I'm kind of confused, because I've heard some people say they need indirect light, but some will put their clones right underneath a light. Does one work better than the other?


----------



## drgreentm (Feb 16, 2011)

well here is a few pics of the remodel. everything is done on the right side and the left side will be identical to this.





ballasts are outside the room now makes inside the room much MUCH cooler





rockin 3 400's for 1200 watts





and the trays end to end for a 2x8 tray basically


----------



## drgreentm (Feb 16, 2011)

and here is the 4 little plants that where cut down and drying now. little early but i dont much care i like a more relaxed high anyway.


----------



## DumpsterKeeper (Feb 16, 2011)

Them's some fat colas. I'm hopin mine turn out that dense this time around. Do you think I'll notice a difference between growing with CFL vs HID?


----------



## drgreentm (Feb 16, 2011)

DumpsterKeeper said:


> Them's some fat colas. I'm hopin mine turn out that dense this time around. Do you think I'll notice a difference between growing with CFL vs HID?


o man a huge difference!! dont get me wrong cfl's are great and work very well but the density and size will amaze you. im telling you once you get hid's you will never look back lol.


----------



## DumpsterKeeper (Feb 16, 2011)

Hehe, good news for me, then. I was surprised at how dense my Skunk buds turned out under CFL, but I had kind of a crazy setup so they got a lot of light from every angle.


----------



## bassman999 (Feb 16, 2011)

drgreentm said:


> i see man i have never used peat pellets for cloning i just use rapid rooters and a humidity dome/propagation tray and have always used this method since i first started growing and had at least 90% success rate. i use clonex rooting gel with a tiny bit of ph'd tap water in the tray and it usually takes about 2 weeks for them to have some good roots established. the whole setup is only like 25 bucks and works good temps are a big thing to if they get to cold or to hot it can take allot longer to see roots. i have tried aero cloner and bubble cloners as well and got stuck in a rut actually when i lost a batch in each (2 batches, 60 total) and just couldnt seem to clone anymore now im back to my old method and they are looking great finally.

* _MATERIAL PROVIDED_
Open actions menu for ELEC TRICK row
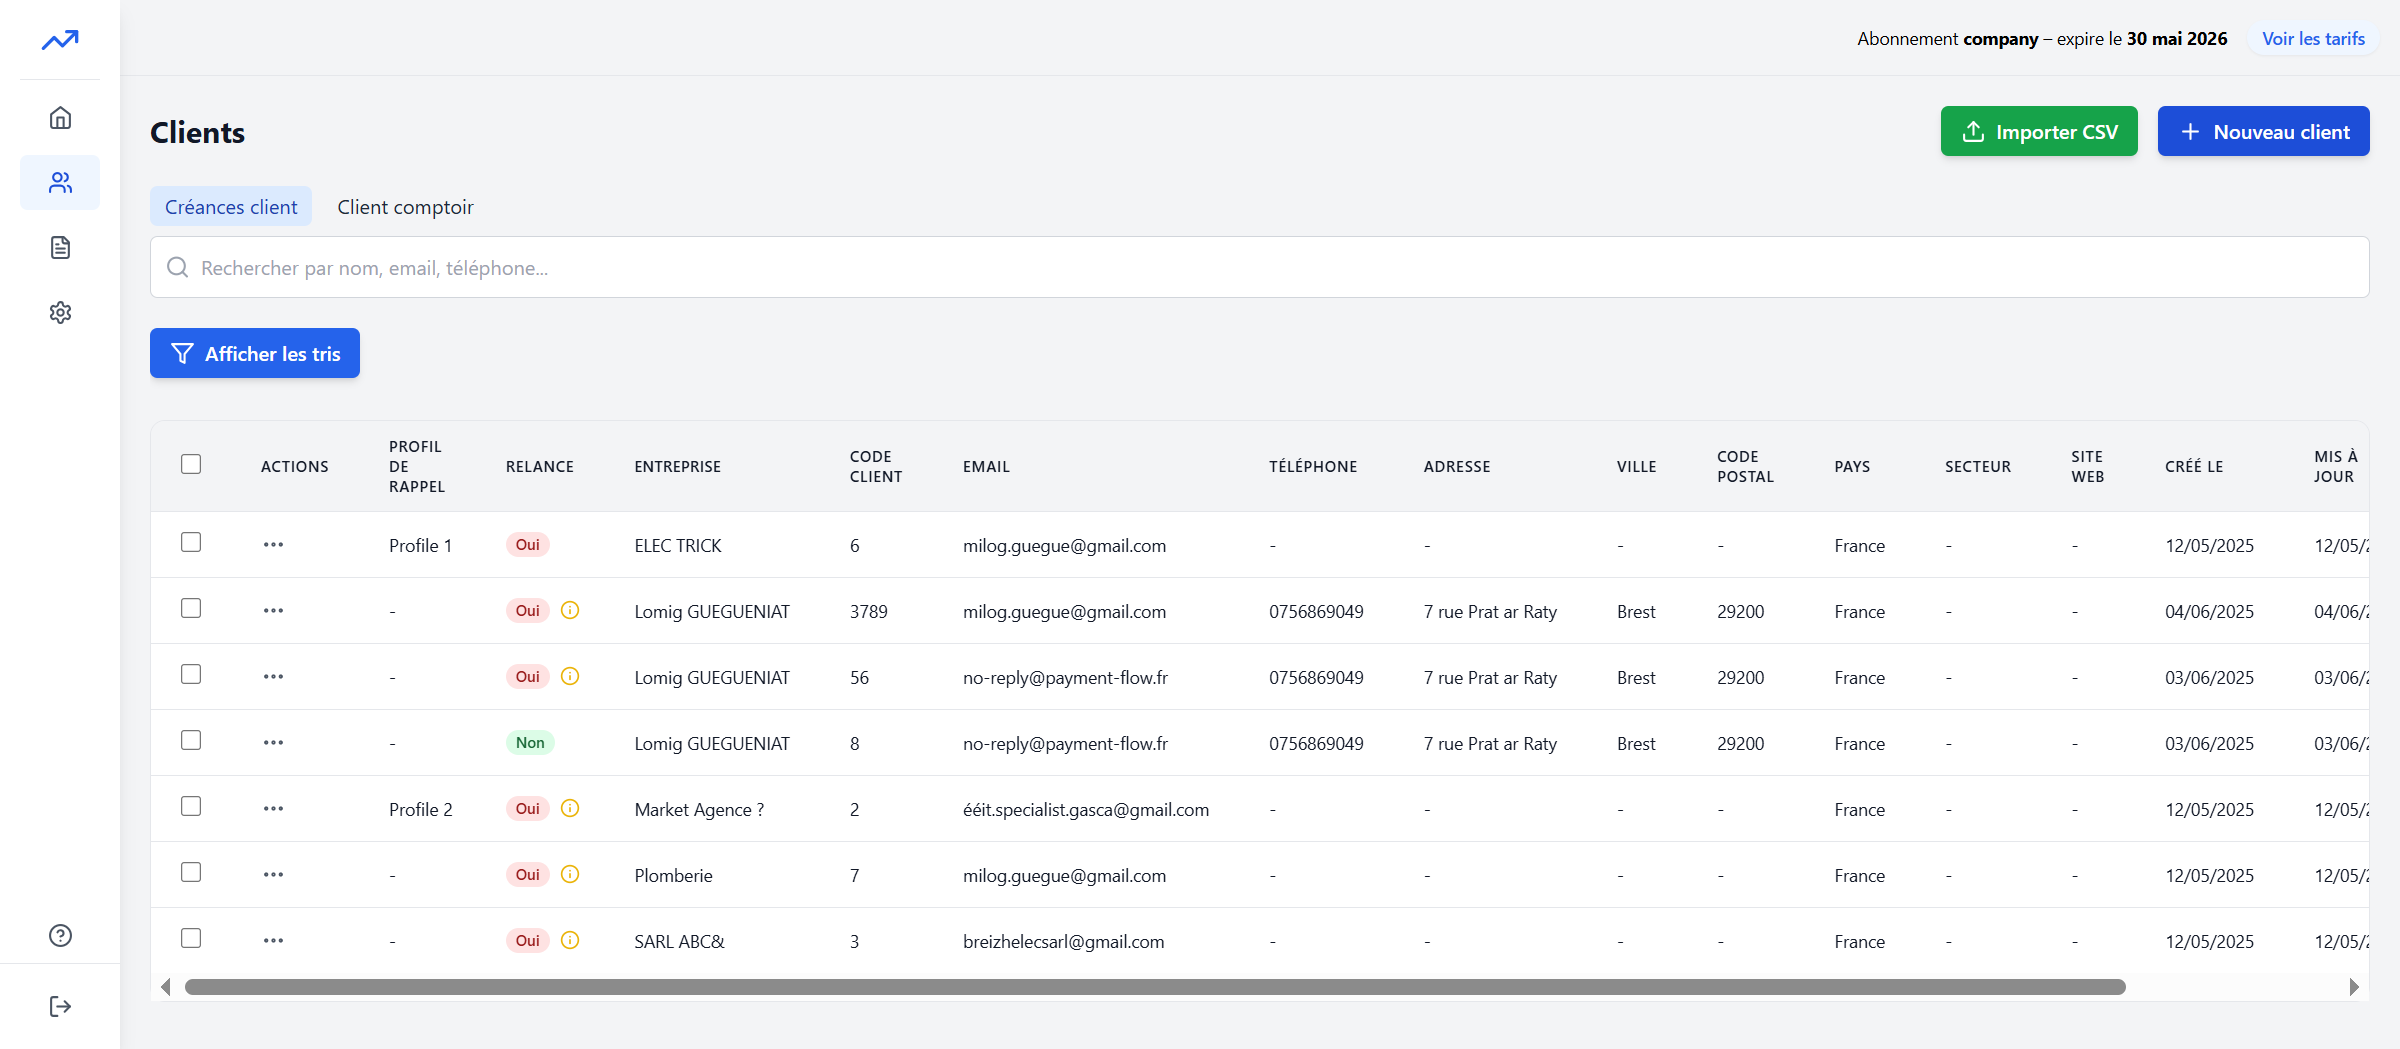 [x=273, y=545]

* * *

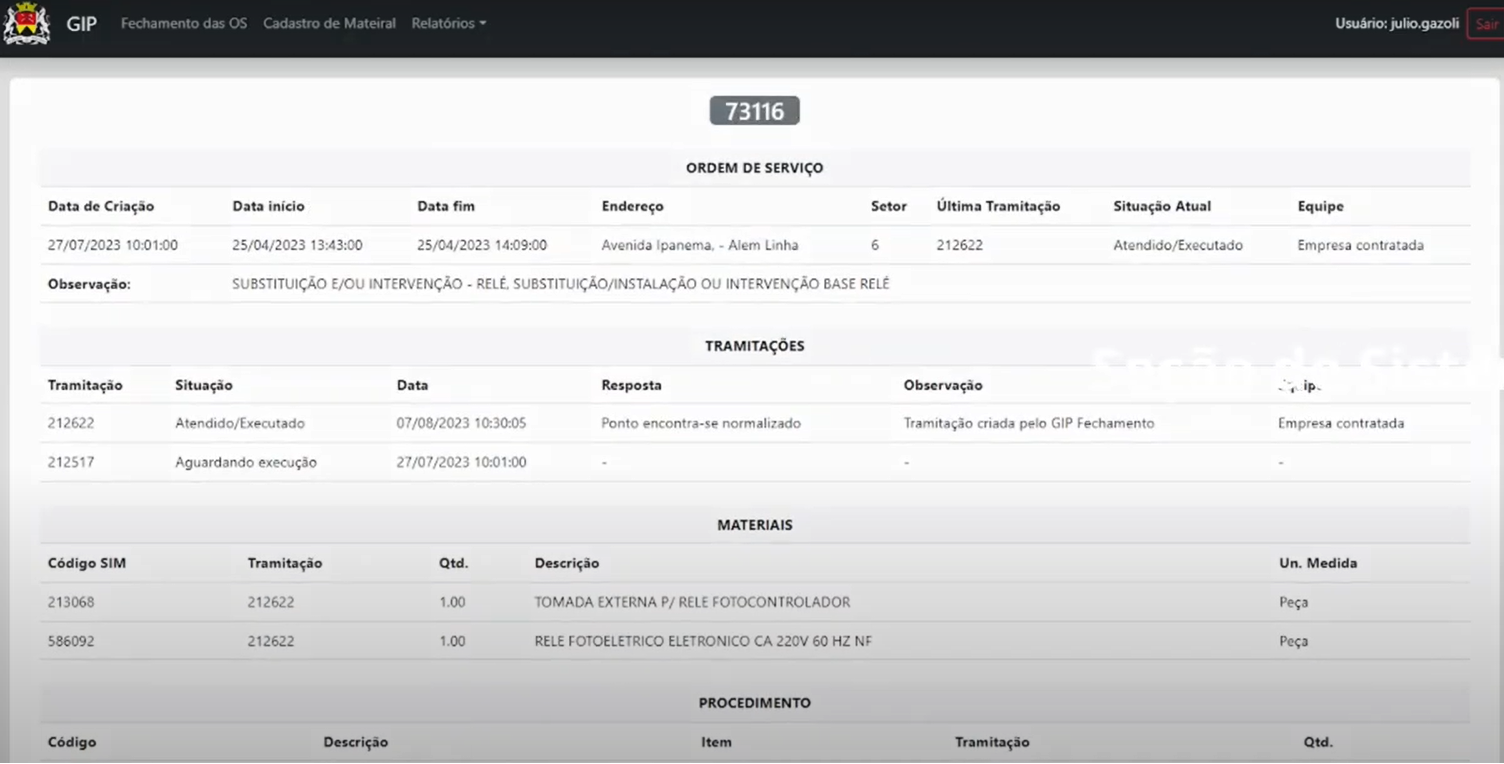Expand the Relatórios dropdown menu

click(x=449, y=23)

---

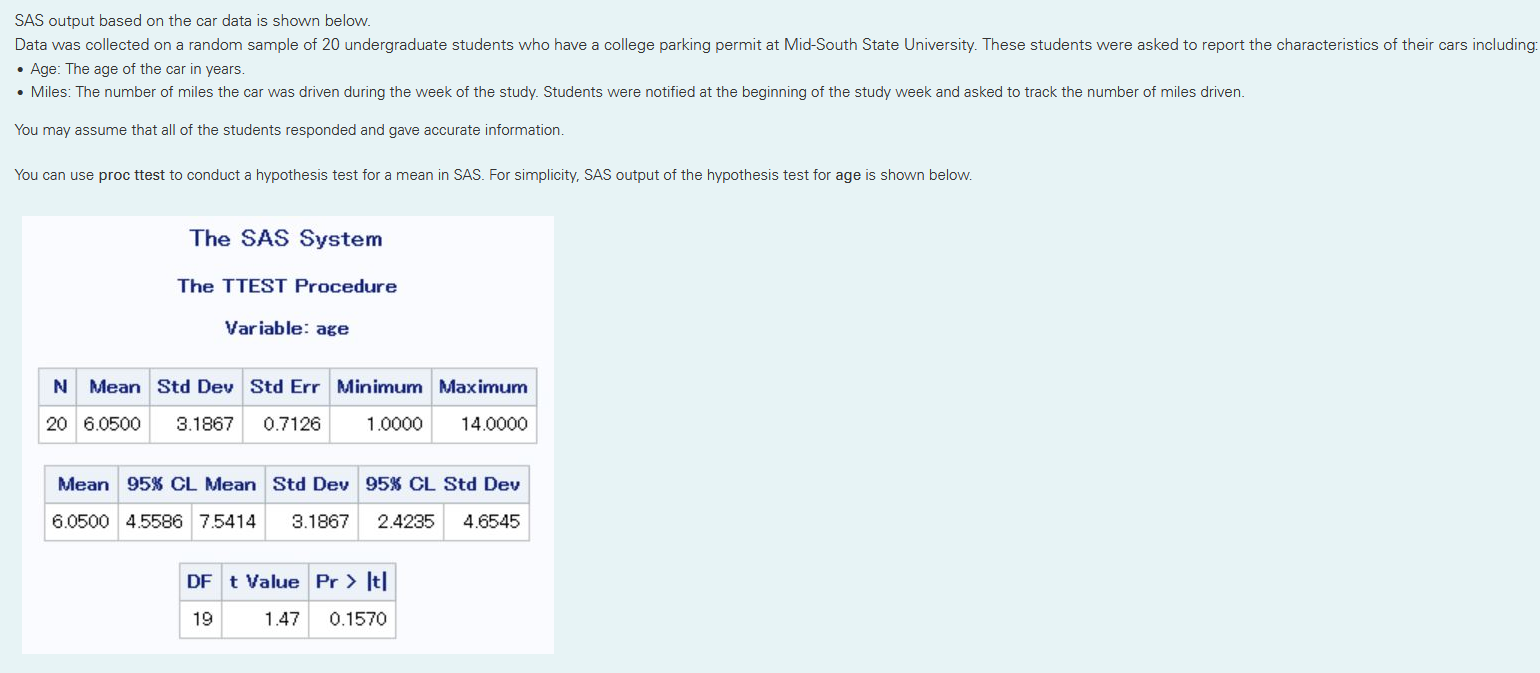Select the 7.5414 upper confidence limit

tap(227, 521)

* _INSTRUCTIONS FOR THE TASK_
Reproduce the passage of the grow-light forum thread that starts with "o man a huge" and goes on through "from every angle.".

* _RESPONSE BELOW_
o man a huge difference!! dont get me wrong cfl's are great and work very well but the density and size will amaze you. im telling you once you get hid's you will never look back lol.


----------



## DumpsterKeeper (Feb 16, 2011)

Hehe, good news for me, then. I was surprised at how dense my Skunk buds turned out under CFL, but I had kind of a crazy setup so they got a lot of light from every angle.